Which lines run from the one with "Tap the first pink 作者 badge" through the end of the data? Retype them exactly, without pictures.

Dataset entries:

____________

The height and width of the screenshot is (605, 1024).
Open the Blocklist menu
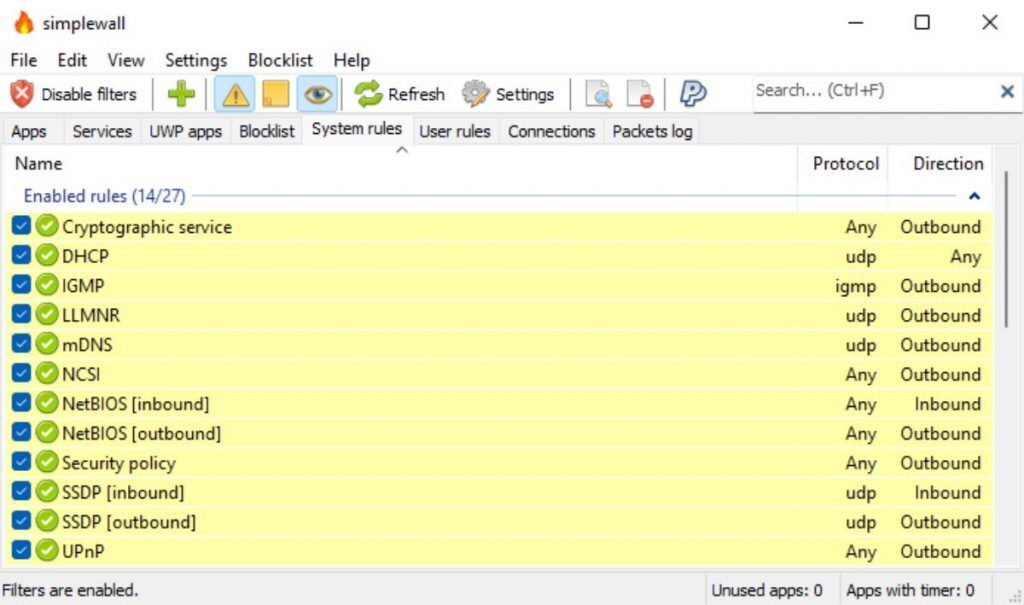279,60

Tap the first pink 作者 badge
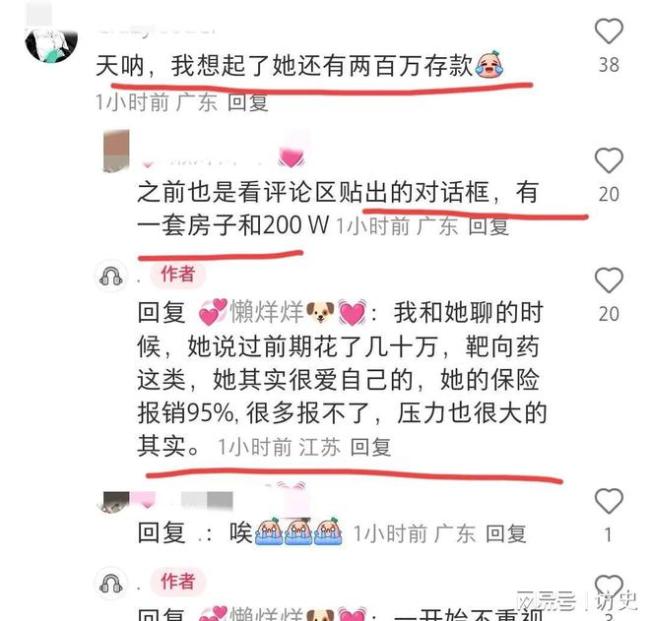tap(178, 274)
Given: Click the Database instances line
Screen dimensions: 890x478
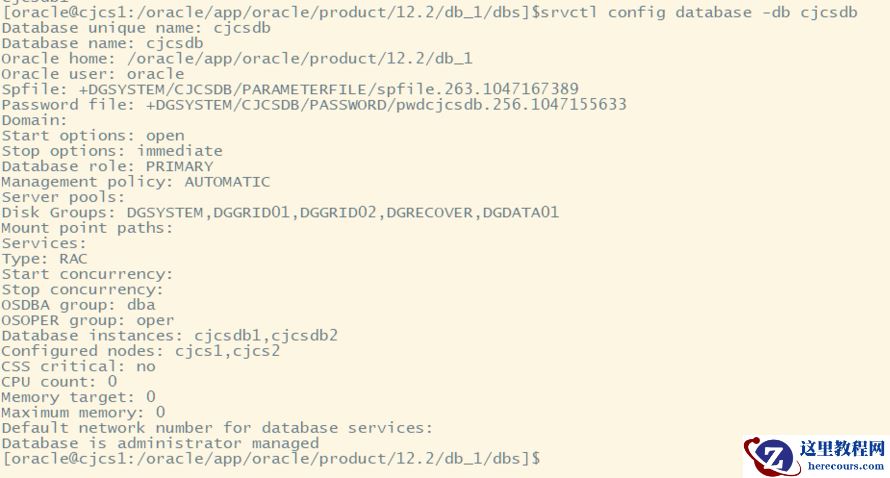Looking at the screenshot, I should pos(170,335).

____________

Answer for the task —
Tap the first pink 作者 badge
tap(178, 274)
Given: Click the Database instances line
Screen dimensions: 890x478
Looking at the screenshot, I should pos(170,335).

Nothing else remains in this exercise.